## [Excerpt]
═══
Forgiveness is…
(Today's celebrity guest writer is Mithril the Cat, seen sleeping in the photo below. He lives with his
human and five feline siblings in Bethlehem. He enjoys greeting his human at
the door, has no modesty when he sleeps, and works best after a light lunch of
tuna.)
For cats, forgiveness means an
undisturbed sleep, a grateful mewl at dinnertime, regardless of how late it may
be, and a lick of the face, regardless of how many times we are shushed from
the office desk or how many times we are disturbed from a warm nesting against
the calf or the shoulder in the dark of the night. We are simple souls with kind
memories for human souls.
Forgiveness for humans is
complicated, and yet more rewarding. Witness Shakespeare’s words:
When thou dost ask me blessing, I’ll kneel down,
And ask of thee forgiveness: so we’ll live,
And pray, and sing and tell old tales, and laugh
At gilded butterflies, and hear poor rogues
Talk of court news; and we’ll talk with them too,
Who loses and who wins; who’s in, who’s out;
And take upon’s the mystery of things,
As if we were God’s spies: and we’ll hear out.
═══
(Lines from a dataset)

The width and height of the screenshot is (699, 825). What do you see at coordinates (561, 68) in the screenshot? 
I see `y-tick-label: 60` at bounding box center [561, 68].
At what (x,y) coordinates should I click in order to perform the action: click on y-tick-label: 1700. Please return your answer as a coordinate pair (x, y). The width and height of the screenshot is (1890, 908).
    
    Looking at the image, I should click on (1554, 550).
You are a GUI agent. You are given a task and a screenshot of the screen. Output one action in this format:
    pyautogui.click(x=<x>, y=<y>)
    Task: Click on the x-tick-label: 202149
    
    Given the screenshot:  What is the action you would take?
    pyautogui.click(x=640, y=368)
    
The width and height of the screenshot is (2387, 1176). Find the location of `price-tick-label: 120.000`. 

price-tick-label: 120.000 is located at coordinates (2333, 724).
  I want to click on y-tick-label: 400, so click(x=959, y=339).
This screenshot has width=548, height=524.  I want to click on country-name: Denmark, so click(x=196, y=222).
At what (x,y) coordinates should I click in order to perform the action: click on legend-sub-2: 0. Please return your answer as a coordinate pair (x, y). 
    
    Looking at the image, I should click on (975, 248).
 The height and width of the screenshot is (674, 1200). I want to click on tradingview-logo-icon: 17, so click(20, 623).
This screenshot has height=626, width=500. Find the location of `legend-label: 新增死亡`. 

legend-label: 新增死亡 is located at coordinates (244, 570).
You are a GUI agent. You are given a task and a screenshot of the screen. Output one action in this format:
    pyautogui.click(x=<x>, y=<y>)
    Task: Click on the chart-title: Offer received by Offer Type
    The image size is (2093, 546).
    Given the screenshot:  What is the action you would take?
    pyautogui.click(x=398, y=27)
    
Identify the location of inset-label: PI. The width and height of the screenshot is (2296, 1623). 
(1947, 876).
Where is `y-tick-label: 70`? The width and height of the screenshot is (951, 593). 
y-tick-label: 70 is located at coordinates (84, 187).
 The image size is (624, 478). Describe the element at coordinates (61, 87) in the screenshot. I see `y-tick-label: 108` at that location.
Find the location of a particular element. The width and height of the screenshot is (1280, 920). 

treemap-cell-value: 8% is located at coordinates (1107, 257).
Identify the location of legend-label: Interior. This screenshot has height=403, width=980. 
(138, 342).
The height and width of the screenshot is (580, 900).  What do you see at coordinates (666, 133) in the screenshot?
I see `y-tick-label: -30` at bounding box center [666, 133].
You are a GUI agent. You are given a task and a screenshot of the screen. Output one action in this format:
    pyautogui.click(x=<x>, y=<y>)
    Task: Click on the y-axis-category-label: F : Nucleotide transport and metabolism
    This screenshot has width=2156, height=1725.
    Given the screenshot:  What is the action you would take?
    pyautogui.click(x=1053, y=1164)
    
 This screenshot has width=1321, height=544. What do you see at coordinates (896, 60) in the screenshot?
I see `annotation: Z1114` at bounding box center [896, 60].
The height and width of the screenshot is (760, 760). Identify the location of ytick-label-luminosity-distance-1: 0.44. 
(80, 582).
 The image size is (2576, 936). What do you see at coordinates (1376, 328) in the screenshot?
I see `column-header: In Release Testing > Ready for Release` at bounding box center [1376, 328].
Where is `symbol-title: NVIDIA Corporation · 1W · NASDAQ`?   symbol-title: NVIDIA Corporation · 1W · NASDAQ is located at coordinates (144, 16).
═══
## [What is expected]
In the forgiveness piece, what does forgiveness mean for cats? List every item it names. These lines come from a separate source.

## [Finished exercise]
- An undisturbed sleep
- A grateful mewl at dinnertime, regardless of how late it may be
- A lick of the face, regardless of how many times we are shushed from the office desk or disturbed from a warm nesting against the calf or the shoulder in the dark of the night